▶ **EXERCISE TASK**: Set out as a Markdown table everything in the listing below from the line containing "Select the Correlation tab" down to the line containing "Action: click(859, 1542)", with a Row column numbering each line and a Line Text column holding it. Leave out blank lines.
## Start RECORDS FOR THIS EXERCISE
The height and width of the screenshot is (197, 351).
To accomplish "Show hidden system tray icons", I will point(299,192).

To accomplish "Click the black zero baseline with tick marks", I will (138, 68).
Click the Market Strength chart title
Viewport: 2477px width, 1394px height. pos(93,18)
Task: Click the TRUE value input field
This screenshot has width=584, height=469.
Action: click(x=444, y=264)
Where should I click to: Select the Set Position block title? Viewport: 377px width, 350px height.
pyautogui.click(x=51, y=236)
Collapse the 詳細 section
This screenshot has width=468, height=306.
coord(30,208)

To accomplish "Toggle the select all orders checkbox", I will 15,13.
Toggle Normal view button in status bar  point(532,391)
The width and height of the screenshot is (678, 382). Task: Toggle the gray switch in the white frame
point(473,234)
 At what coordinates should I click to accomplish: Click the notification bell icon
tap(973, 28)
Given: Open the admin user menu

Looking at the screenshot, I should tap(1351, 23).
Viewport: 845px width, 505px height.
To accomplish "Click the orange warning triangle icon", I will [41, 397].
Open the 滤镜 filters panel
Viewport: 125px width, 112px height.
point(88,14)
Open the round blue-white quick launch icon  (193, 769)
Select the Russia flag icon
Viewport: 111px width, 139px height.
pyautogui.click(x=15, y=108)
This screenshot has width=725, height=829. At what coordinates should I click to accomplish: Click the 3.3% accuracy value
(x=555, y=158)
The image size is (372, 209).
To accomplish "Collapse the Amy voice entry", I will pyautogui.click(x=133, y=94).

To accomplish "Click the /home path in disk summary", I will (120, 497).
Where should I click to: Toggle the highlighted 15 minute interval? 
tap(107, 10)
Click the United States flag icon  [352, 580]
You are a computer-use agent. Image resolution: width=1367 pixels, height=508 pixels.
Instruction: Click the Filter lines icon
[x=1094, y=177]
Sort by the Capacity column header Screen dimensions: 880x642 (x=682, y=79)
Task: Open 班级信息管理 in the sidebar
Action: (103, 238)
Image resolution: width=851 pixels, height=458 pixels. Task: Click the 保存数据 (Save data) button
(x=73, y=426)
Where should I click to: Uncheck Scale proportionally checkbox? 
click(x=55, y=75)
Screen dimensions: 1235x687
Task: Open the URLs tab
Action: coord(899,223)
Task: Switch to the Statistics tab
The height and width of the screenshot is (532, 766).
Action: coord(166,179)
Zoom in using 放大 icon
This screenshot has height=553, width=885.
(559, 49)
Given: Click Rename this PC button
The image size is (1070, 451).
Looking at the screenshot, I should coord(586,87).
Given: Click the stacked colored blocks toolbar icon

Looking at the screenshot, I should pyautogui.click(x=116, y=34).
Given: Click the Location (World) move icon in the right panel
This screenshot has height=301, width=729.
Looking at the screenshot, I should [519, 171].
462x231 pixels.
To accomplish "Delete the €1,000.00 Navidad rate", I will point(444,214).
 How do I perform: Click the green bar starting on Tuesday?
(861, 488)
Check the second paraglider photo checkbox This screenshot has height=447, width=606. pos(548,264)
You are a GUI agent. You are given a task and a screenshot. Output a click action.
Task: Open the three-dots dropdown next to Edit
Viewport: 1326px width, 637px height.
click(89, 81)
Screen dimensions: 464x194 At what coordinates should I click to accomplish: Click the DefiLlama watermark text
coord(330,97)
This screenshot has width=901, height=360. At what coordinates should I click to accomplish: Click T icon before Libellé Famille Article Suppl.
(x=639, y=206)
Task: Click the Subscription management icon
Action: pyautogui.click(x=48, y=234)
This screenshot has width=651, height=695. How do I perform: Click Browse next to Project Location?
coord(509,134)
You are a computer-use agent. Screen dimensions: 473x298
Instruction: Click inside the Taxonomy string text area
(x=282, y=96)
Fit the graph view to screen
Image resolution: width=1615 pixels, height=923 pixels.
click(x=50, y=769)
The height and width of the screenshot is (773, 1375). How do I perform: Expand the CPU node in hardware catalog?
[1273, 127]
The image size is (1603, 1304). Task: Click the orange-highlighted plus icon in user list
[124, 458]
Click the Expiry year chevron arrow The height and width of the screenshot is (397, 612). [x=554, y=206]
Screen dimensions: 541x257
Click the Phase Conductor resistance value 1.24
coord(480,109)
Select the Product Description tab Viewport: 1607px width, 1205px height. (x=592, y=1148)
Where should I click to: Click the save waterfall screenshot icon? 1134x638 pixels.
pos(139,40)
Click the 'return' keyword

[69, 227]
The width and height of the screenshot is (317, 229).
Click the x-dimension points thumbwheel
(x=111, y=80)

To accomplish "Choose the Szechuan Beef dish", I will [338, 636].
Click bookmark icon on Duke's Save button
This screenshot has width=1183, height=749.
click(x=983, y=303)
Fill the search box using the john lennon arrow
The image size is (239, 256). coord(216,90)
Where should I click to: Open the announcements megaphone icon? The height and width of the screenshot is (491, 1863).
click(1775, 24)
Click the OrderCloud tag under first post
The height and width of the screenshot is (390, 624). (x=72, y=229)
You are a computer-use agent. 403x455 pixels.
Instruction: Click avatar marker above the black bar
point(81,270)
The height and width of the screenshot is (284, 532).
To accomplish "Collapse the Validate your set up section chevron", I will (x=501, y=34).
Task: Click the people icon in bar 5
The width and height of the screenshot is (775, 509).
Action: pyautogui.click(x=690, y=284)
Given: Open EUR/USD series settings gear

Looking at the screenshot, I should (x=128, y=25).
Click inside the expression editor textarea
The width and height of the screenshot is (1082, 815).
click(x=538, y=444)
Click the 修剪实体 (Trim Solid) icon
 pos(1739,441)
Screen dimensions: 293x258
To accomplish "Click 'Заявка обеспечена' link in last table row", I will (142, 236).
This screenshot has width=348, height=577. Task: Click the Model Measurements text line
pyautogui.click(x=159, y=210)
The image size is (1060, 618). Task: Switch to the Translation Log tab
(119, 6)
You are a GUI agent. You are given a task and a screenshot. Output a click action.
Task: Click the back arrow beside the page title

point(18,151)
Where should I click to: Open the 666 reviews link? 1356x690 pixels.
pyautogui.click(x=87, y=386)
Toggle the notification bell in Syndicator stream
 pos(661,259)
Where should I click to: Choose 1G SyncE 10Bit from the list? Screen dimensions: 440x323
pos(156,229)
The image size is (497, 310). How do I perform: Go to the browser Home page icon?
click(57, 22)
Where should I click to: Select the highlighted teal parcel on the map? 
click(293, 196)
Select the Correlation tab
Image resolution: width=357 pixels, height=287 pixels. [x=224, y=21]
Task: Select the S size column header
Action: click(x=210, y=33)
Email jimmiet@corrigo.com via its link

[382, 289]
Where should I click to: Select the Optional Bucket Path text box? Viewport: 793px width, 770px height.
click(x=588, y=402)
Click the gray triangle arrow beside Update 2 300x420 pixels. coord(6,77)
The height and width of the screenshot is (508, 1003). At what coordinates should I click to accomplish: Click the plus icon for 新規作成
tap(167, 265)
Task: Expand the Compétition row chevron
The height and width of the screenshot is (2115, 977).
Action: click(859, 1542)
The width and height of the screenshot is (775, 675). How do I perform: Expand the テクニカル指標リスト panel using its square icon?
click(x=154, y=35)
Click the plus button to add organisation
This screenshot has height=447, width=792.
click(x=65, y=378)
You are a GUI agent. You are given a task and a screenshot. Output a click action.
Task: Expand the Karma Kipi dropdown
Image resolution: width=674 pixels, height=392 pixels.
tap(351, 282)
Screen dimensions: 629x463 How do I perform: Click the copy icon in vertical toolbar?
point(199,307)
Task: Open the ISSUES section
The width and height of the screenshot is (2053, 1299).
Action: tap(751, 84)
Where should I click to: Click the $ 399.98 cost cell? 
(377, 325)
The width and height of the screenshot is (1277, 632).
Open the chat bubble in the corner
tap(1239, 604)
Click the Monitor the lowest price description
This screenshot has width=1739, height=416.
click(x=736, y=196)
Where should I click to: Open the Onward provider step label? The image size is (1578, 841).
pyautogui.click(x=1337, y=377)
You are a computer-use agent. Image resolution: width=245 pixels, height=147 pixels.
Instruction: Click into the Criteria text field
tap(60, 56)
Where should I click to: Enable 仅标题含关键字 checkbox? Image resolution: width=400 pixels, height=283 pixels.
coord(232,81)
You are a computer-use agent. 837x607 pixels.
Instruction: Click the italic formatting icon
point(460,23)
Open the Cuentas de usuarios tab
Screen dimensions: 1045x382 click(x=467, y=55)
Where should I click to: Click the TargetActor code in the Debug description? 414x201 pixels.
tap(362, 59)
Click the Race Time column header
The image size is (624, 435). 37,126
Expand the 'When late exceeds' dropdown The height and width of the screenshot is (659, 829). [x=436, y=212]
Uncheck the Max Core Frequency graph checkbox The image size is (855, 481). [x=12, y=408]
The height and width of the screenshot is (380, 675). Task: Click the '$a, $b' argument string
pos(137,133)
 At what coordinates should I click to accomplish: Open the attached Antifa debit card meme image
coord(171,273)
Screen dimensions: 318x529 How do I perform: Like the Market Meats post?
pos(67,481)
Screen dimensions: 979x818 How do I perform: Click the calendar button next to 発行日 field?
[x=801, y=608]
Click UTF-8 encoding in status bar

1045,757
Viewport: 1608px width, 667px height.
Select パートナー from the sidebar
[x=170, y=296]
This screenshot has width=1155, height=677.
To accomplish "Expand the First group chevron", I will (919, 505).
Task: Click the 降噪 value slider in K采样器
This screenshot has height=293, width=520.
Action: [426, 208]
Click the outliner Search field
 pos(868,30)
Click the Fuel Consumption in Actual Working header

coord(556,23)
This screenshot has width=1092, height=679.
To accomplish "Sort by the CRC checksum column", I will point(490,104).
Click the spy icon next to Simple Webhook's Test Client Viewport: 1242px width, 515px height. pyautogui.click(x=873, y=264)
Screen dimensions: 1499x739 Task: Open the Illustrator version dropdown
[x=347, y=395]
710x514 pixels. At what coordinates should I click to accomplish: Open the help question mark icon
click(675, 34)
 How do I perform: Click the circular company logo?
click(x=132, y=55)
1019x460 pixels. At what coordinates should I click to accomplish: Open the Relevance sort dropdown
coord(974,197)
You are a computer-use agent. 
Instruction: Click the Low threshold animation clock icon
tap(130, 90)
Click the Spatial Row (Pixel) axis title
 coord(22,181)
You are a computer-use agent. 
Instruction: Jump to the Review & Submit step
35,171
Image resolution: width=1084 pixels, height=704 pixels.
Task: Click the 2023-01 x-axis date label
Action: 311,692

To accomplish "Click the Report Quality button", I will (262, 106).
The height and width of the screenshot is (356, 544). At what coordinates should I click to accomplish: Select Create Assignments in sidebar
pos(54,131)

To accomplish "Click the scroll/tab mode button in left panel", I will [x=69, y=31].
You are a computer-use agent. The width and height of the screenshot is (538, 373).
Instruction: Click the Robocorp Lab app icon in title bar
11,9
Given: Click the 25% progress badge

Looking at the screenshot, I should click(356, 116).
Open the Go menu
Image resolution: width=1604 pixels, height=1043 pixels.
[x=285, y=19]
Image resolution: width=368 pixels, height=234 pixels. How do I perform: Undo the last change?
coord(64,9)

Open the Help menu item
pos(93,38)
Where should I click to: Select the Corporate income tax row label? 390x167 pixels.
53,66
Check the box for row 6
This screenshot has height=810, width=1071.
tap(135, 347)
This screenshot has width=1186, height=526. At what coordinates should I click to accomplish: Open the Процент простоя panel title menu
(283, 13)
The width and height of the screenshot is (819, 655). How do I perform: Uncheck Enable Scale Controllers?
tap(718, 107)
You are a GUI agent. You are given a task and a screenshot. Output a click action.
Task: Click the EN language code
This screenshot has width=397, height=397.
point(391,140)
## End RECORDS FOR THIS EXERCISE
▶ **FULL SOLUTION**:
| Row | Line Text |
|---|---|
| 1 | Select the Correlation tab |
| 2 | Image resolution: width=357 pixels, height=287 pixels. [x=224, y=21] |
| 3 | Task: Select the S size column header |
| 4 | Action: click(x=210, y=33) |
| 5 | Email jimmiet@corrigo.com via its link |
| 6 | [382, 289] |
| 7 | Where should I click to: Select the Optional Bucket Path text box? Viewport: 793px width, 770px height. |
| 8 | click(x=588, y=402) |
| 9 | Click the gray triangle arrow beside Update 2 300x420 pixels. coord(6,77) |
| 10 | The height and width of the screenshot is (508, 1003). At what coordinates should I click to accomplish: Click the plus icon for 新規作成 |
| 11 | tap(167, 265) |
| 12 | Task: Expand the Compétition row chevron |
| 13 | The height and width of the screenshot is (2115, 977). |
| 14 | Action: click(859, 1542) |